• Achieve Today Team

How to Make Your Long Distance Relationship Stronger and More Resilient

Updated: Aug 28, 2018


A long distance relationship doesn’t have to be difficult. While it won’t ever be easy, with the right relationship strategies and boundaries, you can work to make your relationship resilient regardless of the distance between you and your partner.



1. Commit


This is by far the most foundational element, and out of this come all the following steps. Both you and your partner need to be 100% committed to making your relationship thrive, no matter how far apart you are or how long your relationship is separated by distance.

If both of you are committed fully to the idea, you can start to lay the groundwork for a healthy, happy long distant relationship.

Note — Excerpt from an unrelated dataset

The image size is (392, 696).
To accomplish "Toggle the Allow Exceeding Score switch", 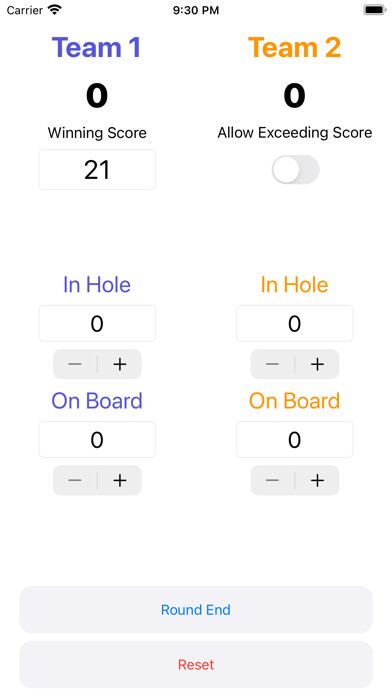I will point(296,170).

But if one or both of you aren’t ready to give this your all, you’ll quickly run into the rough patches that so many long distance couples experience. Both of you must lay all your cards on the table, and communicate how important this relationship is and how committed you are to it.


You’ll also want to check in with each other on a regular basis to discuss this ongoing commitment.



2. Set Expectations


“Expectations are dangerous,” warns Lionel Shriver, “when they are both too high and unformed.”


Unreasonable expectations, or expectations that aren’t communicated clearly, are poison for any relationship. But those unmet or miscommunicated expectations become a much bigger deal when distance is involved.


For example, if your partner forgets to call you on his lunch break, you might be annoyed until you see him at dinner. But if this was going to be your only point of contact with him until the next day (like it may if you’re in a long distance relationship), the missed call takes on more importance and significance.


Before distance separates the two of you, sit down and talk about both of your expectations. How will you communicate and stay in touch? How often should this happen? How often will you be able to see each other? Who will do the traveling? Who will pay for the traveling?

These are just basics. You may also want to get into additional ground rules. Are there social circumstances you’d prefer your partner to avoid while you’re separated? How much of their extracurricular life do you need to know about? Are either of you open to unconventional, more digital ways of keeping the spark of romance alive between the two of you? And so on.



3. Be Aware of Idealization


Similar to setting expectations with each other, it’s also critical that you set expectations on your own inner self.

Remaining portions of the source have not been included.